I am told that the older watch qualifies as an antique and would make squillions on eBay. I’d rather open my veins.

I mention this because I recently attended an auction where many watches were sold (Only of passing interest; I was there for wine and spent a fortune.). Some were encrusted with diamonds, some had three mini-dials within the main one, some had built-in magnifying glasses. None had faces to equal the clarity of either of mine. In both cases the Longines minute hand is so delicate and the minute divisions so precise you can tell time to 10 seconds – with analogue watches!

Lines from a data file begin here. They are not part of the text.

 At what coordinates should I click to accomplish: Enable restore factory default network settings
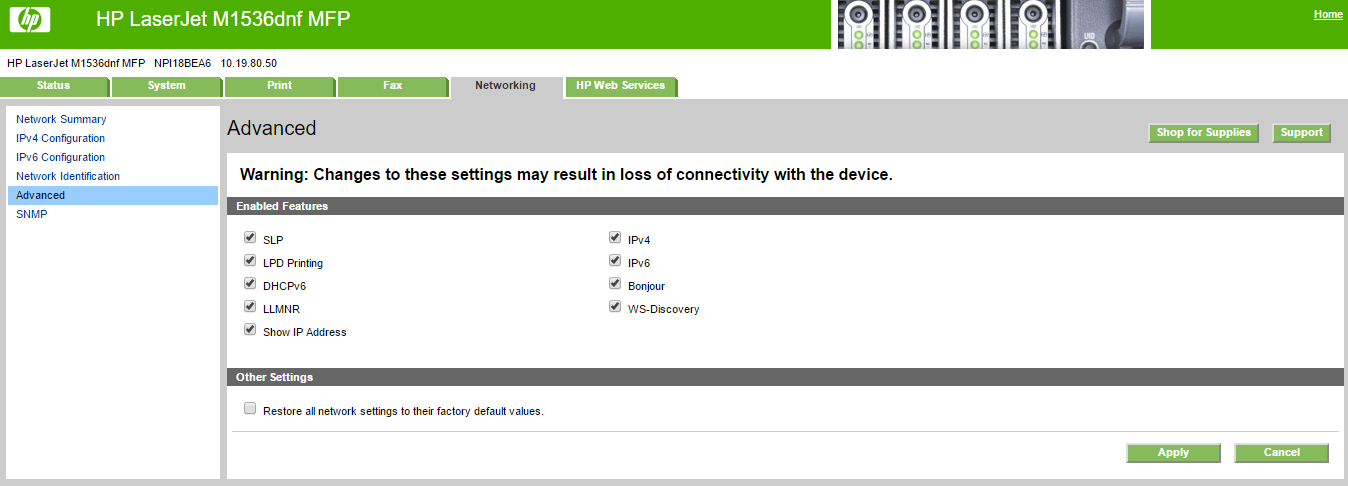[x=250, y=409]
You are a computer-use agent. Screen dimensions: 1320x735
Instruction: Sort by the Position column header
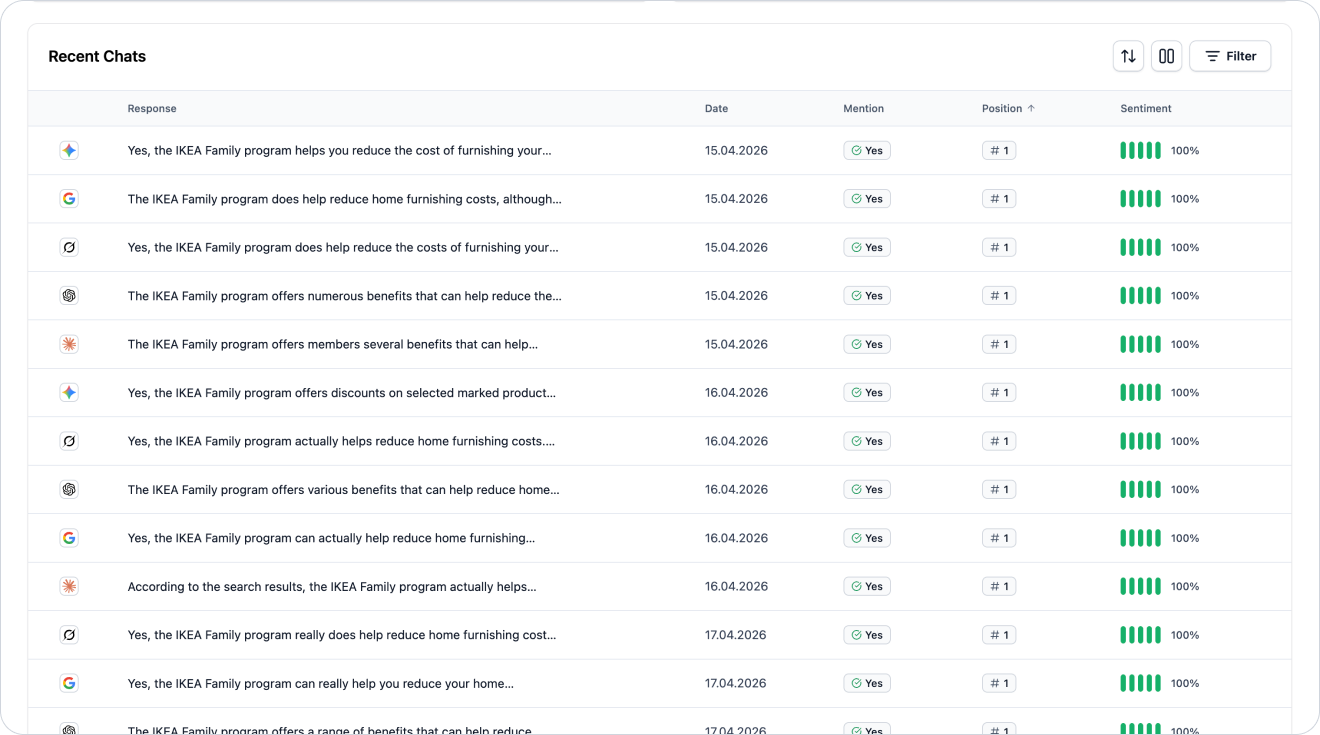1008,108
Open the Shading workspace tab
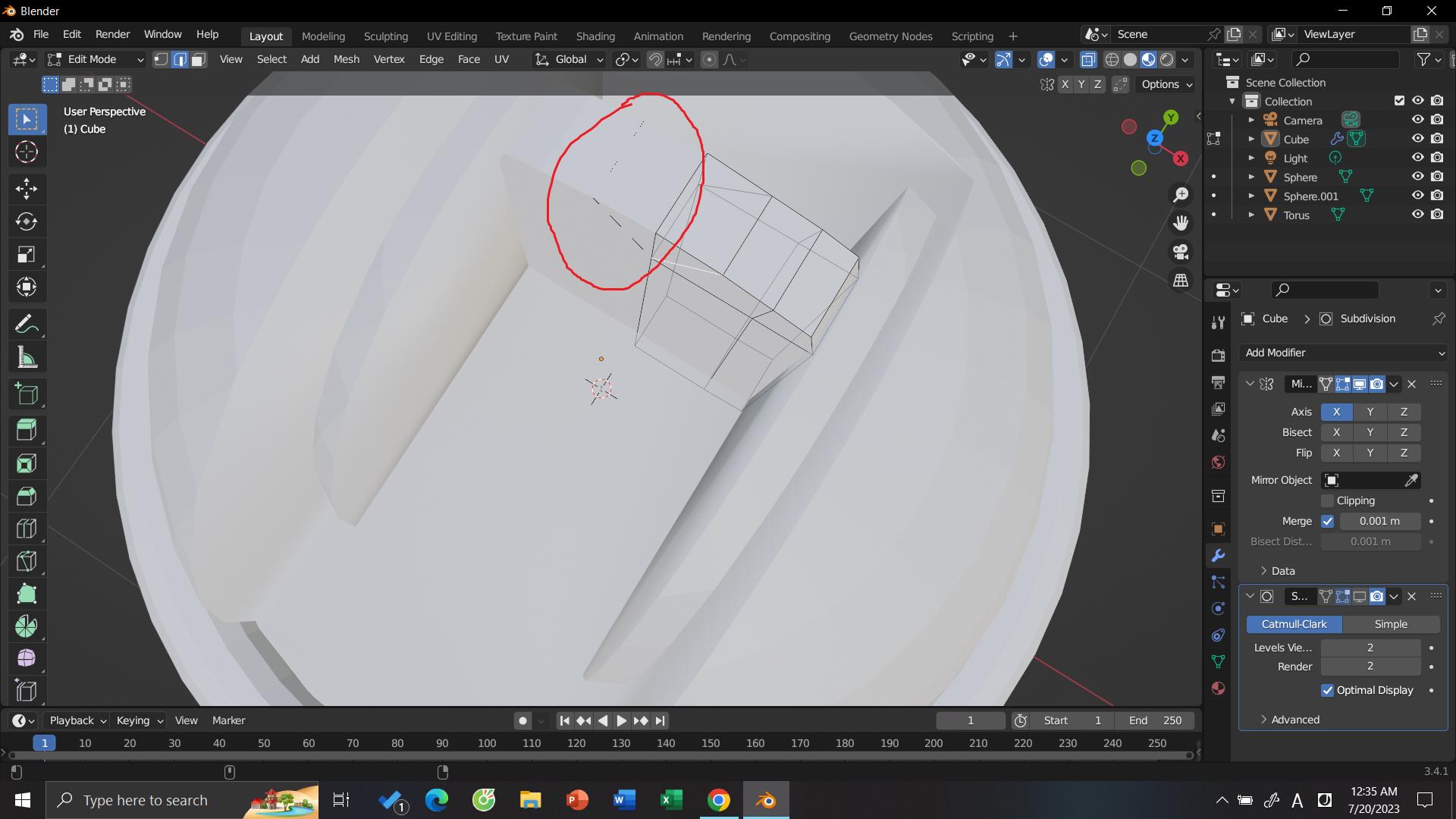Screen dimensions: 1456x819 (x=595, y=36)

As Basil Fawlty said in another context – it’s so basic.

Thursday, 10 July 2008

The slob's guide to LP - CD transfer

Sentiment pulled one way and the enormity of the task pulled another. Our disc turntable was a space-encroaching anachronism yet we still had 220 LPs. Convert the LPs into CDs then? But a pickup arm only functions in realtime. A complete transfer would take about 92 hours solid.

The decision was precipitated when we opted for a custom-made unit to hold the TV, the amp/tuner, the player, the VCR (now, of course, a DVD unit) and the CDs. One or two observations:

How likely are you to want to hear one of the Diabelli variations separate from the others. Not very, eh? Good, then simply record each side of the LP as two continuous chunks. However, with Schubert songs each will need its own track. Fiddly but necessary.

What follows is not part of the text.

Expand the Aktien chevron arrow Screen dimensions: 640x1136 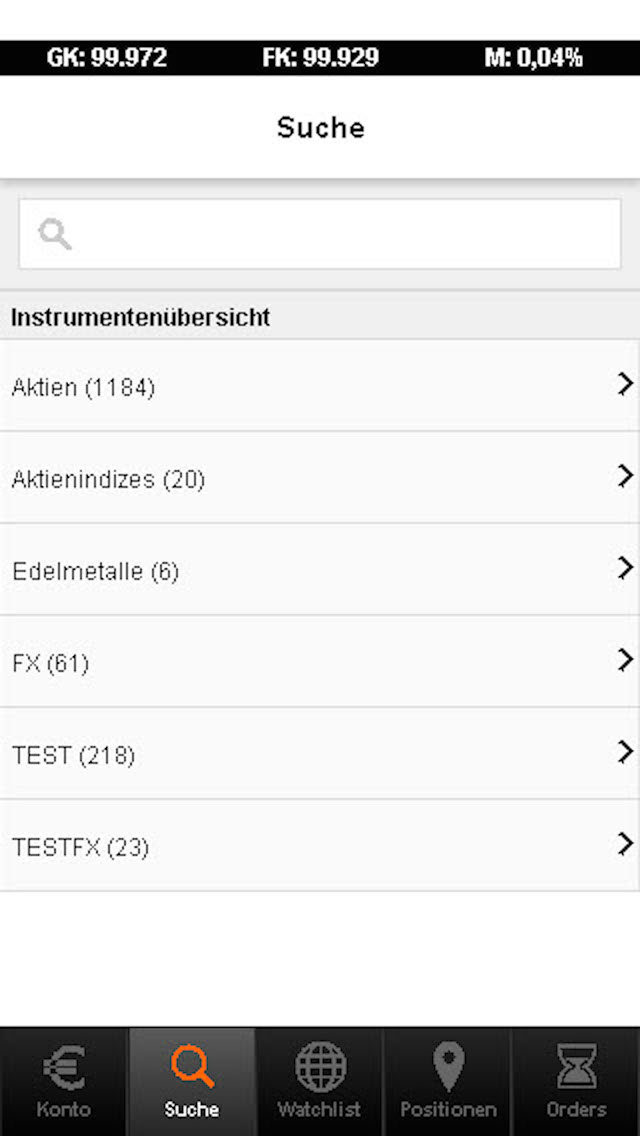click(x=626, y=384)
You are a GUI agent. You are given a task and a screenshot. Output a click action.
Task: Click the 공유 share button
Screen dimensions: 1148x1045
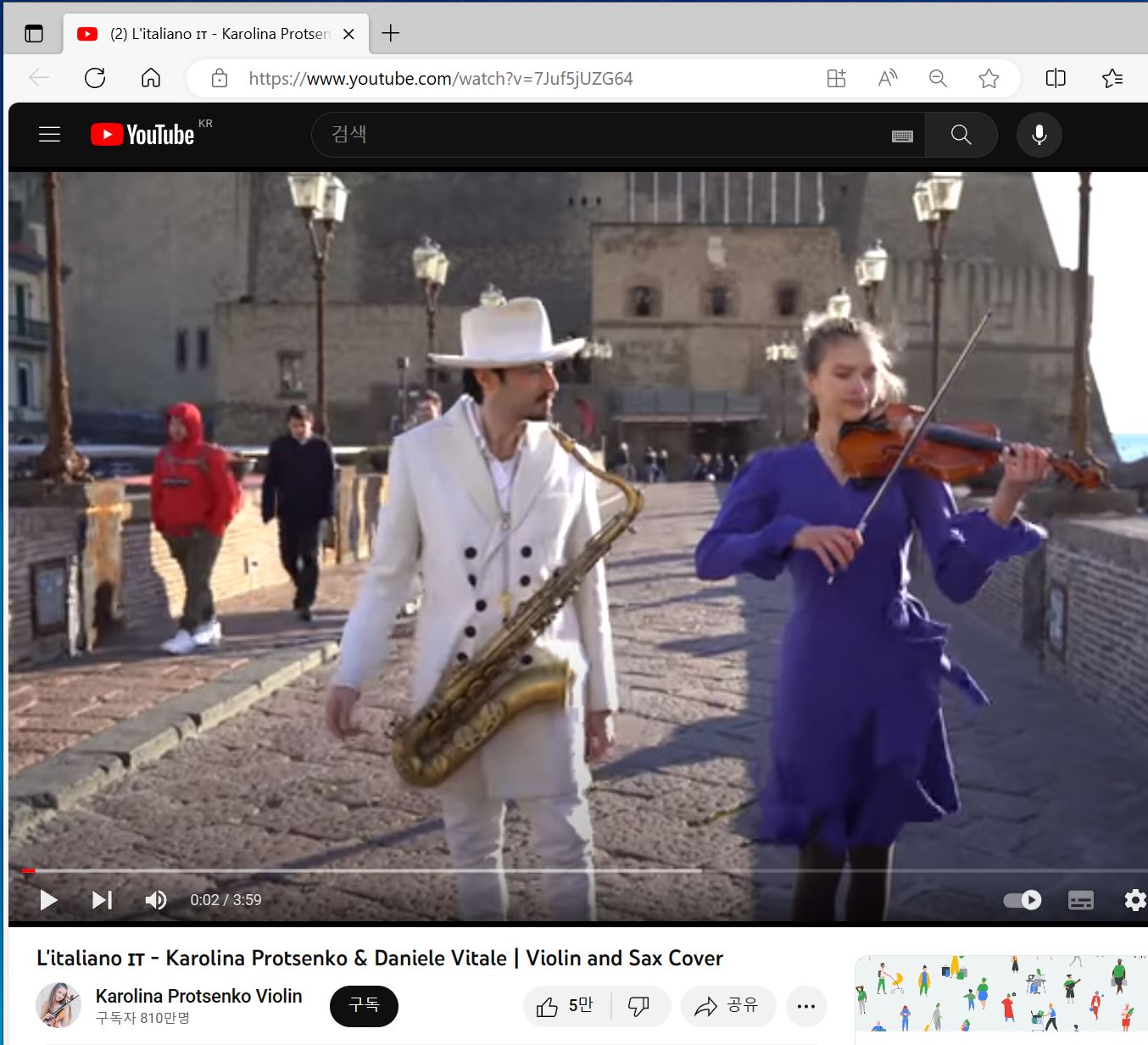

Clean and re-clean the LPs before playing them with a Dust Bug. You won’t eliminate the scratches and the needle will occasionally catch – usually when you’re buttering a slice of toast – causing you to rush in and clumsily give it a nudge. You could re-record but that’s not me. It probably won’t be you after 15 – 20 hr of this nit-picking work. Don’t despair. On the CD the repeated groove will be agony but with an underlay of comfort. It will right itself!

With 220 or more LPs there’ll be those you haven’t played for ages. Epiphanies await. In my case Schoeck’s “Notturno”.

Finally, after it was all done I swapped the turntable for a mobile phone.